§ TASK DETAILS
Skipping any pictures, give all of the records below again exactly.

::::

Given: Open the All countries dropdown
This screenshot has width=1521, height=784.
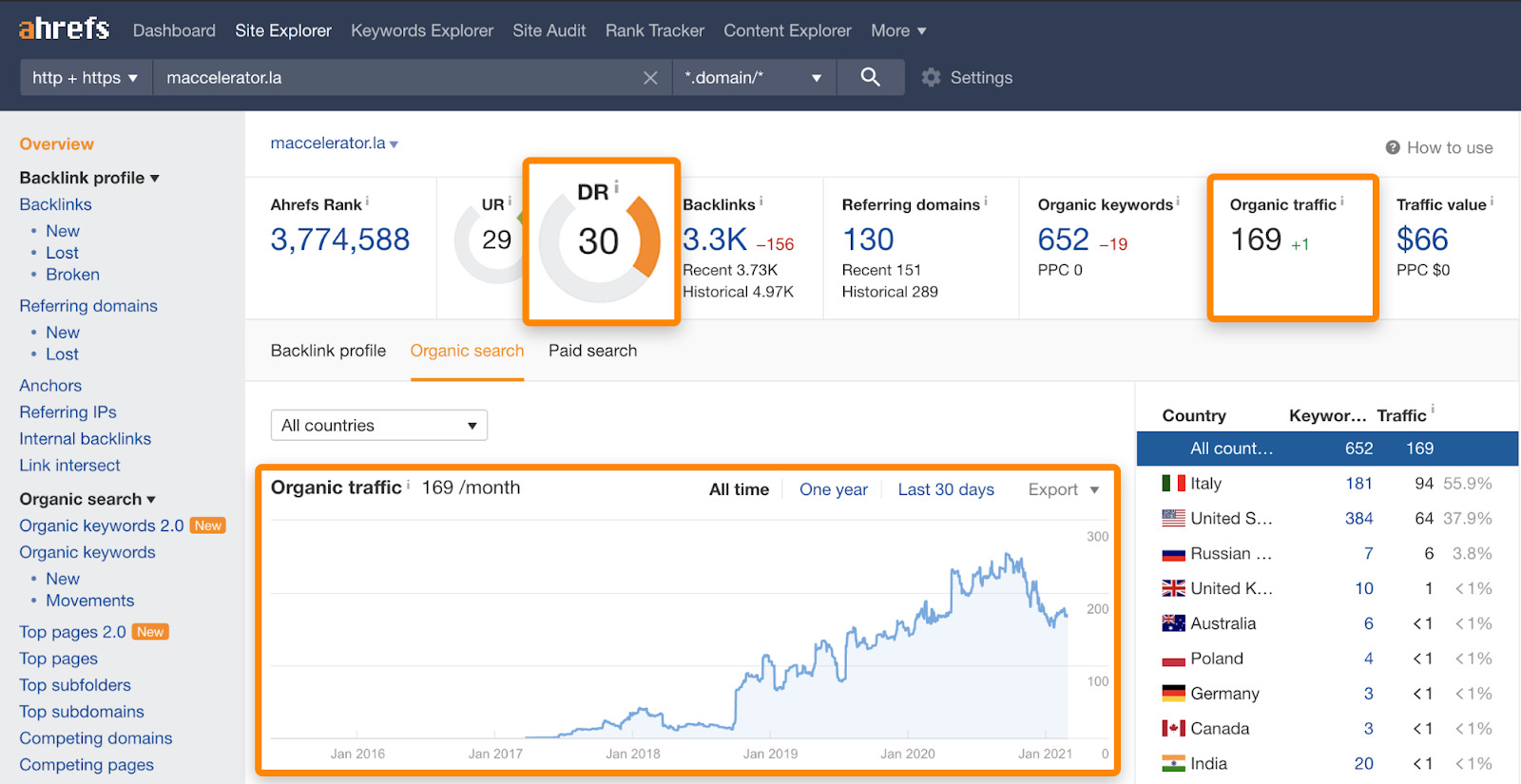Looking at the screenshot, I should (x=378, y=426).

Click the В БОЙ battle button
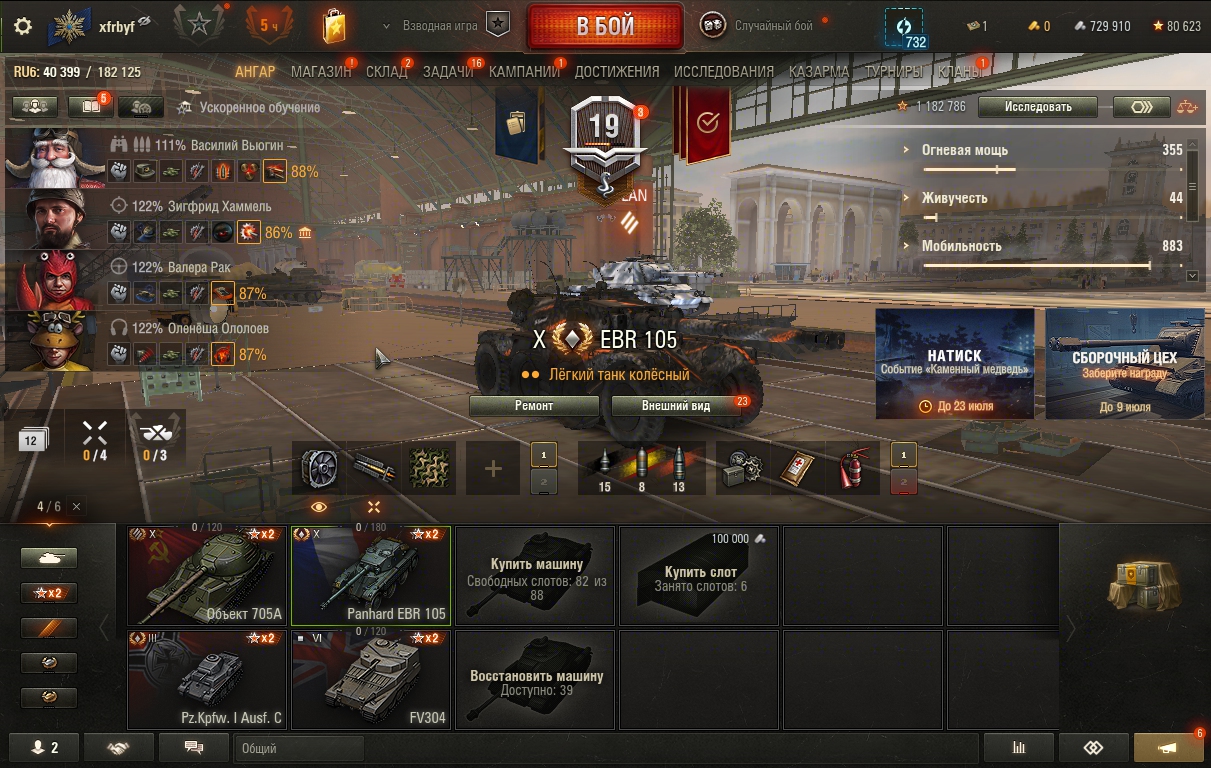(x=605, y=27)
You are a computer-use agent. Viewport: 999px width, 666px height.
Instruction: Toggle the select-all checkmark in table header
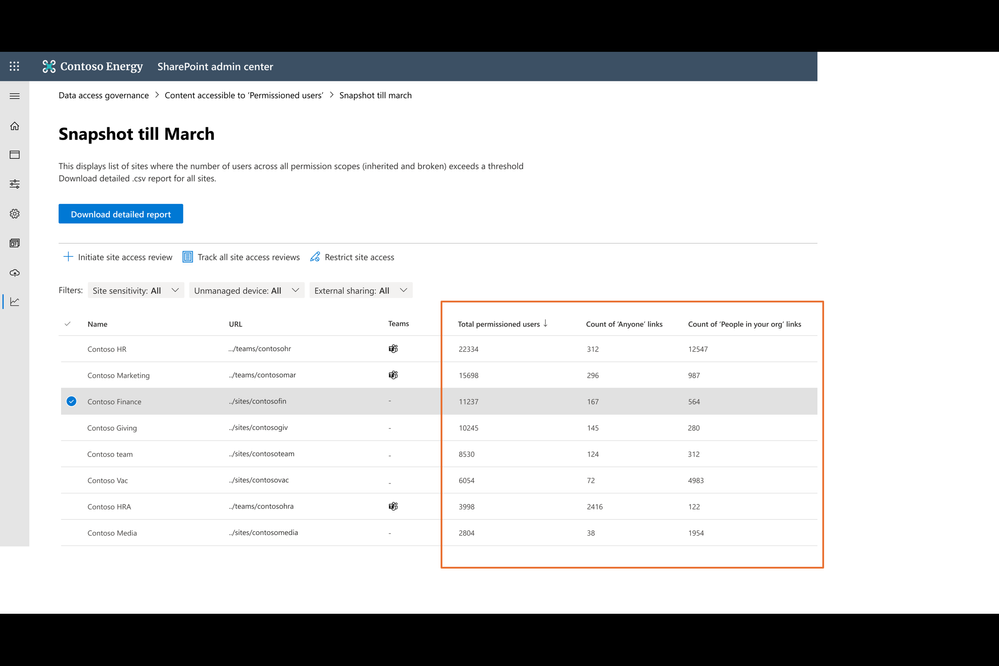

::::

§ RESULT FOR THIS TASK
Given: Open the All countries dropdown
This screenshot has width=1521, height=784.
Looking at the screenshot, I should (x=378, y=426).

Click the В БОЙ battle button
(x=605, y=27)
You are a computer-use agent. Viewport: 999px width, 666px height.
Instruction: Toggle the select-all checkmark in table header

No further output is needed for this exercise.